Eines Tages verwendete mein Vater den Begriff «verschuldet», den ich zwar kannte, von dem ich aber nicht richtig wusste, was er bedeutete. Er erklärte mir, das bedeute, dass man einer anderen Person noch sehr viel Geld geben müsse. Dann fügte er noch an, dass er deshalb länger und öfter arbeiten müsste. Das verstand ich.
Doch ich überlegte mir, wieso wir verschuldet waren und wem wir Geld schuldeten. Ich wollte ihn aber nicht danach fragen, vielleicht wäre er dann wütend geworden.
An meinem 15. Geburtstag bekam ich keine Geschenke. Mein Vater sagte. er könnte sich kein Geschenk für mich leisten. Ich wusste, warum. Generell war kein Geld mehr vorhanden. Damit ich mir überhaupt Sachen wie Klamotten leisten konnte, musste ich während der Sommerferien arbeiten.
Viele meiner Freunde verbrachten ihre Zeit am Strand und ich arbeitete. Das war schwer!! Ich hoffte einfach, dass mich niemand sehen würde, es wäre mir zu unangenehm.
Natürlich hat mich jemand gesehen. Ich habe ihn gebeten, niemanden davon zu erzählen. Aber er verlangte als Gegenleistung, meine totale Unterwürfigkeit. So musste ich alles machen, was er sagte, seinen Forderungen nachkommen.
In dem Moment wusste ich noch nicht, dass dies der Moment war, der meine restliche Zeit an der Schule zu Hölle machen würde. Ich musste mein hart verdientes Geld ausgeben, um ihm etwas zu kaufen. Mein Vater verstand nicht, warum ich nie Geld hatte, obwohl ich doch arbeitete. Er warf mir vor, alles zu verjubeln. Aber ich konnte mich nicht wehren, weil niemand wissen sollte, dass wir nicht so viel Geld hatten.
Doch dann, ein Jahr später, gewann mein Vater im Lotto. Ich kündigte meinen Job und erzählte jedem mein Geheimnis. Jetzt geniesse ich noch die restliche Schulzeit.
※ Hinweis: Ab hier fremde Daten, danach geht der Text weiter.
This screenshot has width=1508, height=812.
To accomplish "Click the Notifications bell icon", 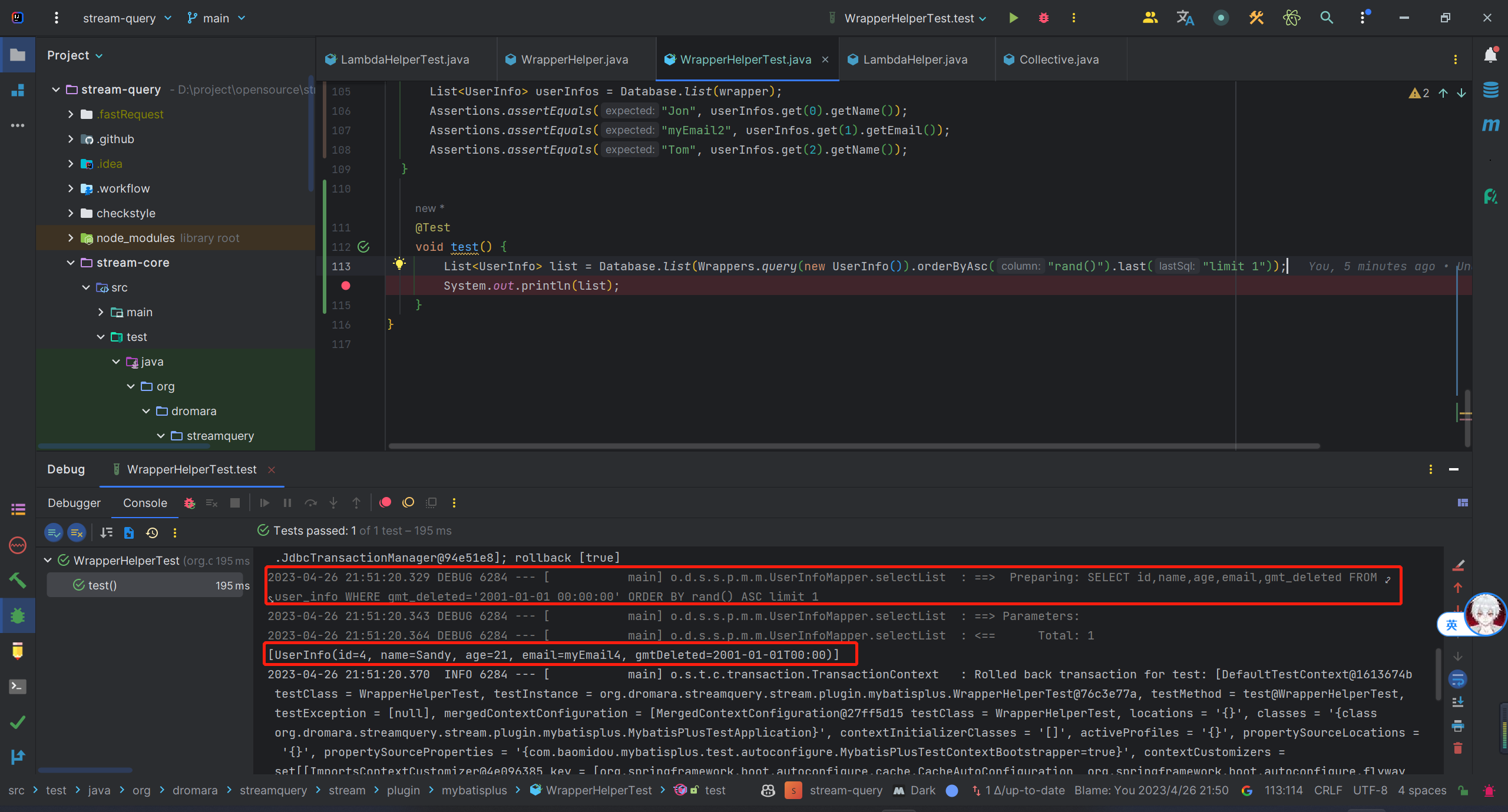I will (1490, 55).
Dieser Text ist mit den Wörtern der ABC-Etüde für den Februar 2024 entstanden, die von Christiane betreut wird. Sie lauten Unterwürfigkeit, verschuldet und verjubeln. Er wurde von Luca im Wahlfach Bloggen 24/25 verfasst.
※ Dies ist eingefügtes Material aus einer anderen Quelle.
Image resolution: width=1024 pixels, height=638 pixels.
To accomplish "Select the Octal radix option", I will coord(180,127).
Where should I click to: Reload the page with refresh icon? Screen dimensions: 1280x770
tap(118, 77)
Dafür gibt es ein Wort, und das nennt sich „Erpressung“. Ich kann verstehen, dass du nicht wolltest, dass jemand von der Notlage erfährt, aber das so auszunutzen, zeugt von keinem guten Charakter.
Danke für die Etüde! ⛅☕🍪
Vielen Dank für diesen Kommentar. Ich habe mir diese Geschichte als Etüde ausgedacht, weil ich das sehr wichtig finde, diese Themen zu erwähnen. Danke für diese positive Rückmeldung.
Es gefällt mir, wie positiv die Geschichte endet
Danke für diesen freundlichen Kommentar. Mit dem Ende wollte ich einfach zeigen, dass schlechte Zeiten immer irgendwann zu Ende gehen und es dann wieder positiv wird.
Gruppenzwänge in der Schule oder in „Freundesgruppen“ sind so ziemlich das Widerlichste, ist aber wohl oft die Wirklichkeit. Das war in meiner Jugend auch schon so und scheint immer noch Gang und Gebe zu sein oder durch Konsumzwang und Social Media noch verstärkt wird.
Ich hoffe, Du hast es nicht selbst so erlebt! Und Dank, dass Du dieses Thema angeschnitten hast, damit es wieder ins Bewusstsein kommt.
Vielen Dank für den sehr netten Kommentar. Ich habe es zum Glück nicht genau so erlebt, aber ich wollte diese Themen einfach erwähnen, weil ich selbst früher leider Mobbing erlebt habe. Vielen Dank für diese nette Rückmeldung.
Gut beschrieben, wie sich das Ganze so hässlich weiterentwickelt hat.
Für die Probleme der Eltern kann man ja nichts, insofern müsste man nichts verheimlichen, aber das ist ja leider nur die Theorie, die Schulrealität ist grausamer als die spätere, wenn man nur für sich selbst verantwortlich zu sein braucht und nicht mehr so leicht gemobbt und terrorisiert werden kann wie in der Schule. Wie Werner hoffe ich, dass du es nur beschreibst, nicht erlebt hast.
Danke für diesen netten Kommentar. Ich habe es genauso zum Glück nicht erlebt.
Das freut mich. Es ist immer gut, sich etwas vorstellen zu können, was anderen tatsächlich widerfährt.